EXTRACT PROVIDED:

_ _ _

Then today I read this article that says that all digital outputs are dumbed down, so the only way to get the high resolution is to output through the Bluray player's analog RCA connections which uses the Bluray player's DAC.


----------



## AudiocRaver (Jun 6, 2012)

gdstupak: I am going to go out on a limb here and put it to you bluntly, the article you are referring to is wrong. Kal and Tony know the technology as well as anyone, they have answer the question as clearly as they can. We cannot say why the author of the article would say what he said. Perhaps it was just poorly worded. but it is simply not correct.


----------



## Kal Rubinson (Aug 3, 2006)

gdstupak said:


> It's all in my original post which is taken from the article, and the article is provided.
> Again, here are a few quotes....
> 
> "Blu-ray players are prohibited from having high-resolution digital outputs. Users are forced to listen to the high-resolution tracks through the D/A converters that are built into the disk player."
> ...

_ _ _

DATA SECTION:
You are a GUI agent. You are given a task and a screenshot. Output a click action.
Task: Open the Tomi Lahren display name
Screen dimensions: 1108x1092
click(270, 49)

_ _ _

Return the forum thread on Blu-ray audio outputs word for word, in full. The listing comes from a separate source.

OUTPUT:
Then today I read this article that says that all digital outputs are dumbed down, so the only way to get the high resolution is to output through the Bluray player's analog RCA connections which uses the Bluray player's DAC.


----------



## AudiocRaver (Jun 6, 2012)

gdstupak: I am going to go out on a limb here and put it to you bluntly, the article you are referring to is wrong. Kal and Tony know the technology as well as anyone, they have answer the question as clearly as they can. We cannot say why the author of the article would say what he said. Perhaps it was just poorly worded. but it is simply not correct.


----------



## Kal Rubinson (Aug 3, 2006)

gdstupak said:


> It's all in my original post which is taken from the article, and the article is provided.
> Again, here are a few quotes....
> 
> "Blu-ray players are prohibited from having high-resolution digital outputs. Users are forced to listen to the high-resolution tracks through the D/A converters that are built into the disk player."
> ...